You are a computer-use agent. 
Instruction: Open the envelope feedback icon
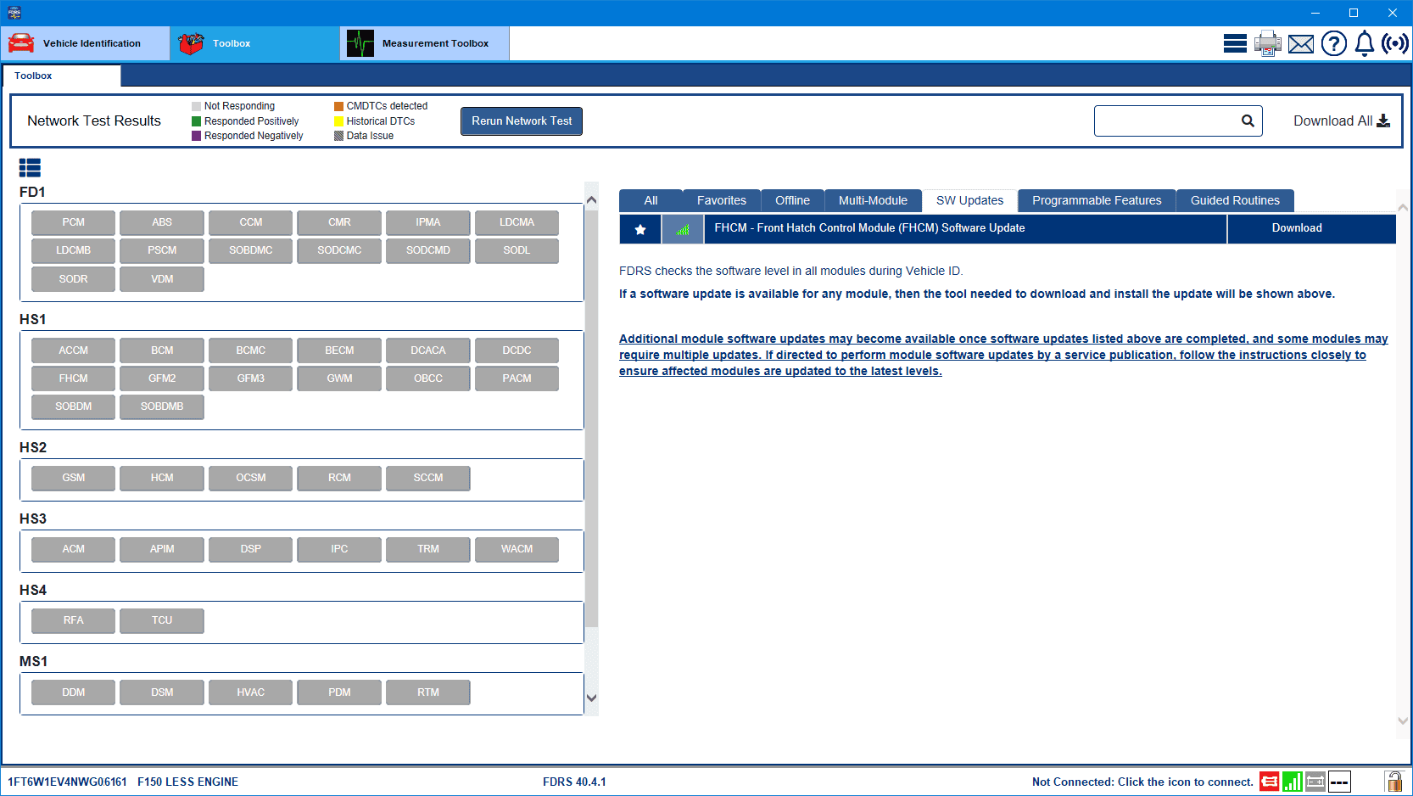(x=1300, y=44)
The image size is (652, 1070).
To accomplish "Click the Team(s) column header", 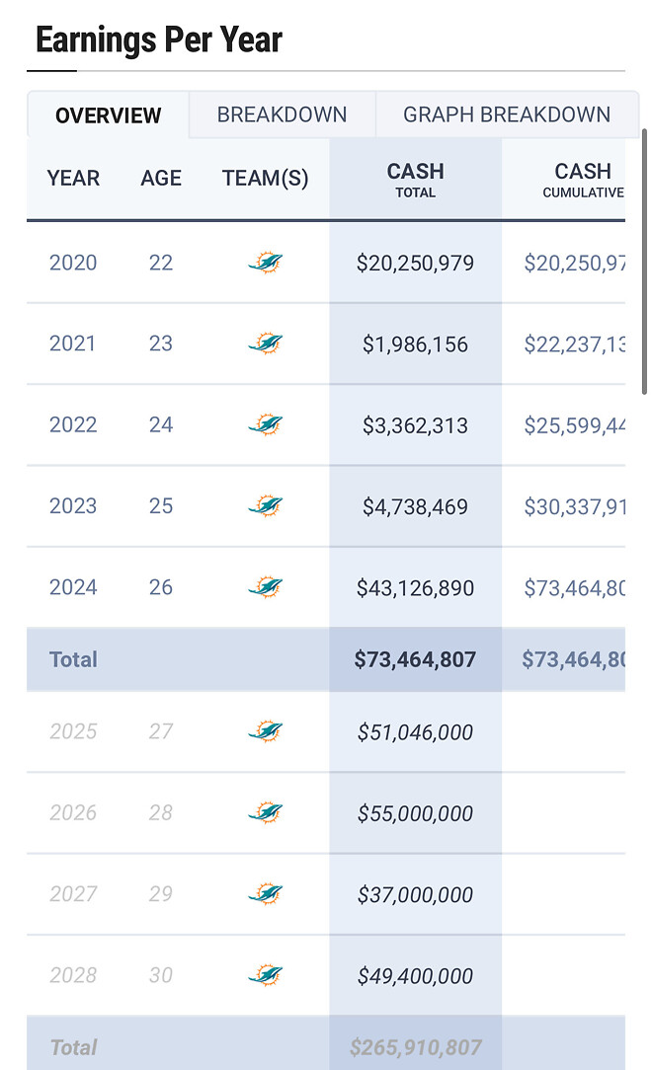I will click(x=265, y=179).
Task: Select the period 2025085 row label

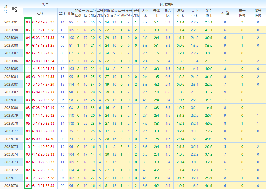Action: pos(11,69)
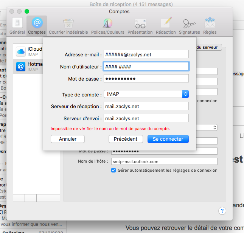Click the Précédent button
Screen dimensions: 244x233
tap(125, 139)
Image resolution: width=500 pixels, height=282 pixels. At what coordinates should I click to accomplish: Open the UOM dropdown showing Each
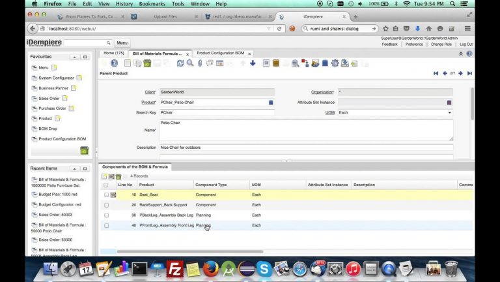[x=395, y=112]
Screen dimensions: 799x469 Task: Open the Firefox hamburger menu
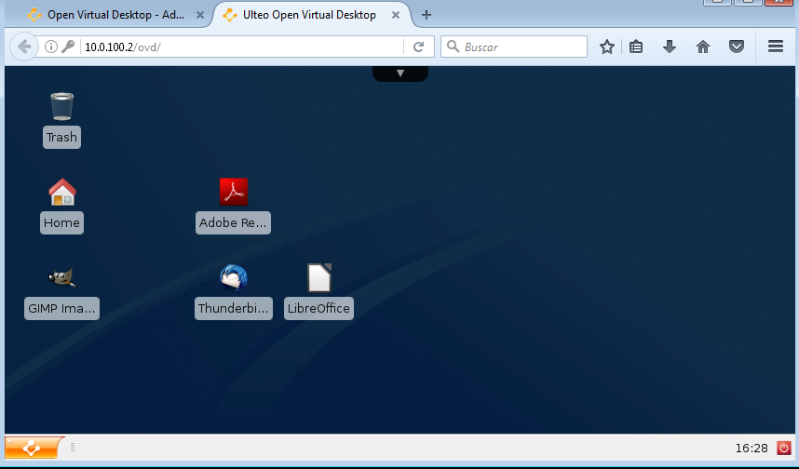point(775,47)
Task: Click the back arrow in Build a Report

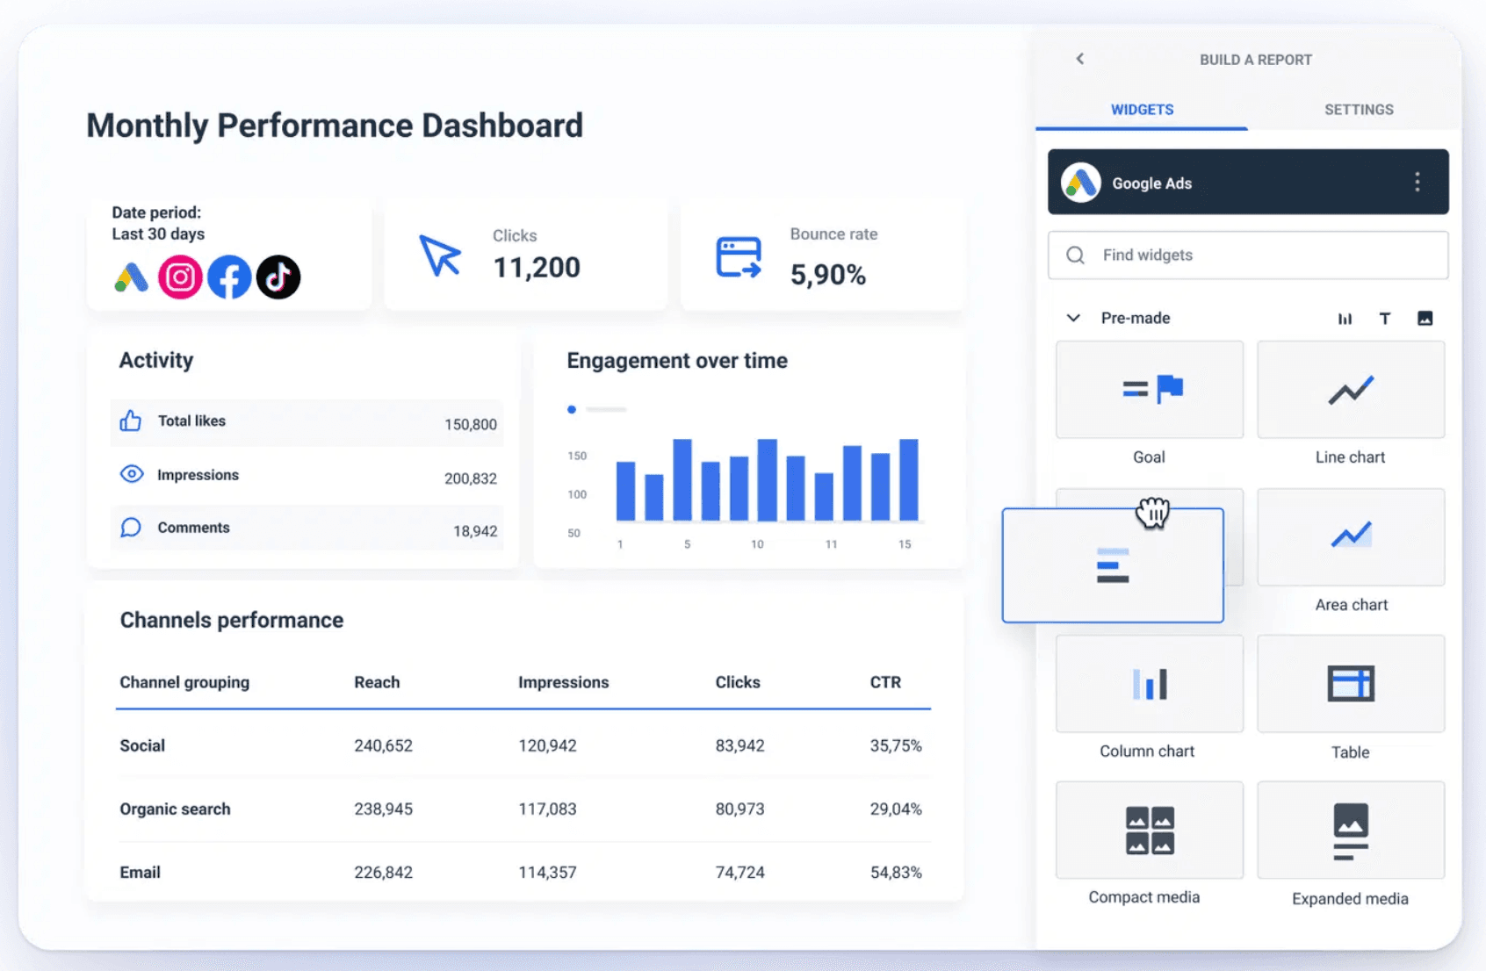Action: click(x=1080, y=59)
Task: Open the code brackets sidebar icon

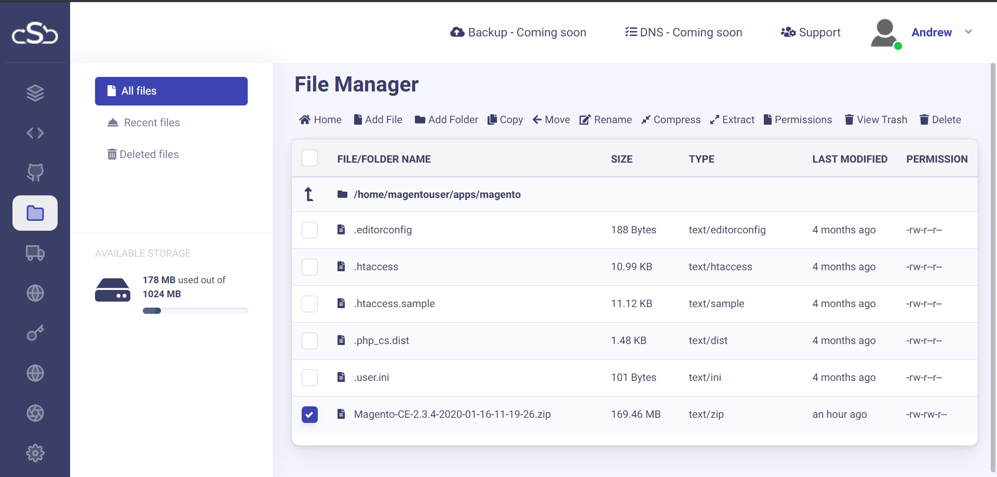Action: click(35, 133)
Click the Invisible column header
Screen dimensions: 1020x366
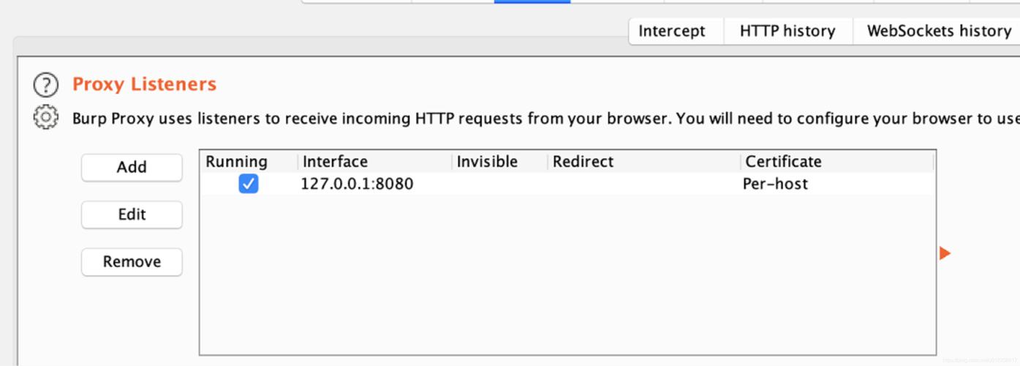[487, 162]
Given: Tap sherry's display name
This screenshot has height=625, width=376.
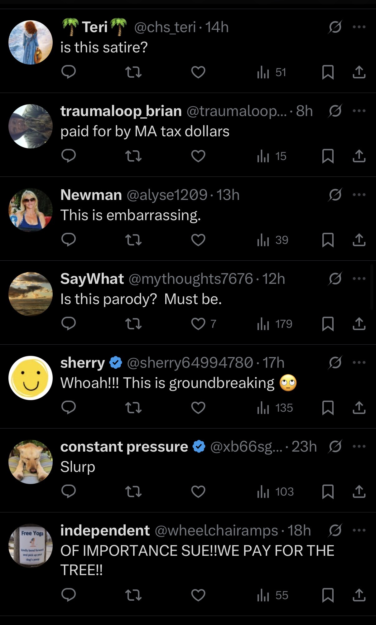Looking at the screenshot, I should point(83,363).
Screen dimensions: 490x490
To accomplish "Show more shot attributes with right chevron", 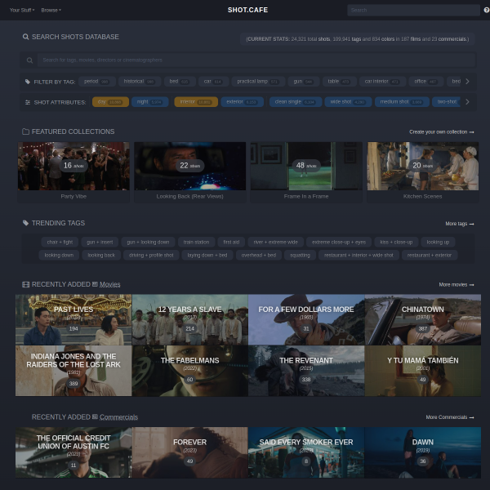I will point(467,102).
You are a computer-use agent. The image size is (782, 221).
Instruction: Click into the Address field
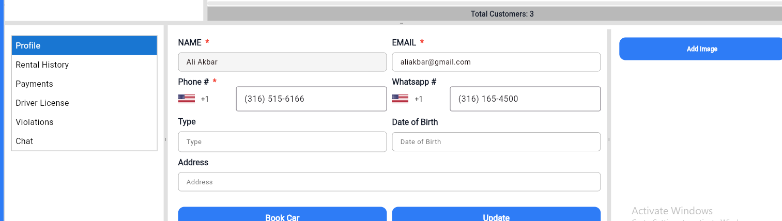389,182
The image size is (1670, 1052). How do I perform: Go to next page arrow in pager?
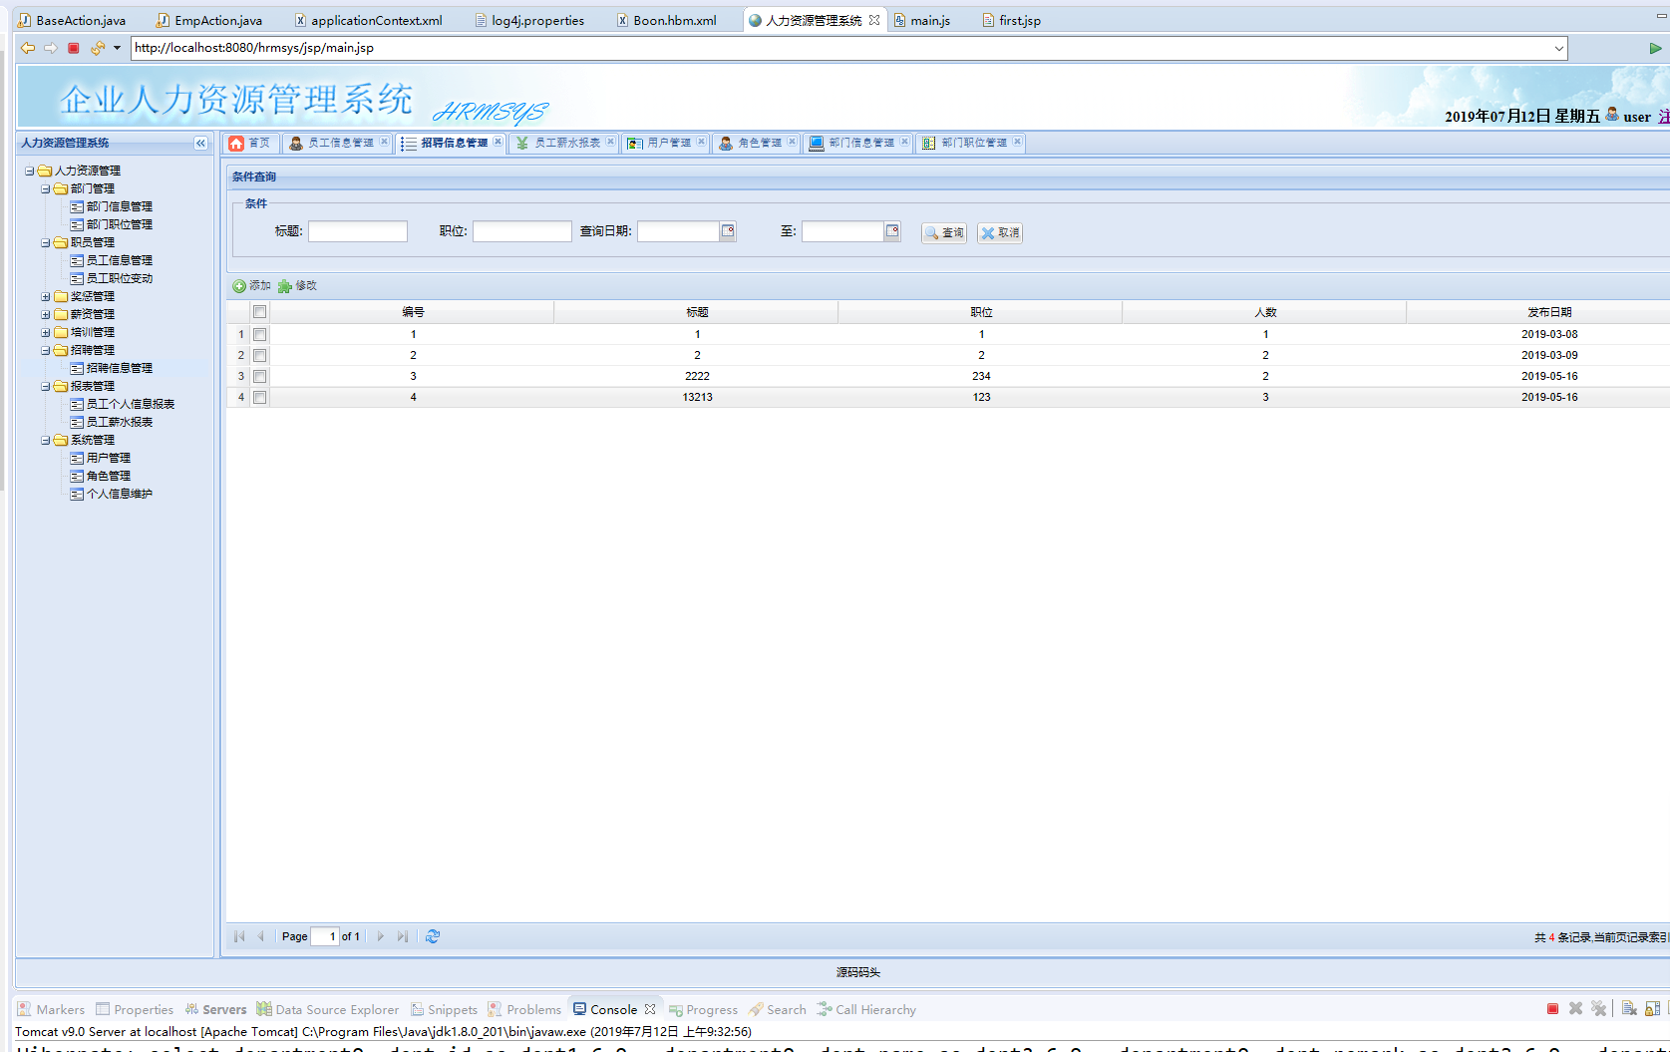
------------------------------------------------
* **Exercise aim**
Return a copy of each line in the entries that carries the string "size".

* **Solution for this problem**
The image size is (652, 1070).
You are a computer-use agent. The image size is (782, 221).
The image size is (1670, 1052). How do I perform: Go to next page arrow in pager?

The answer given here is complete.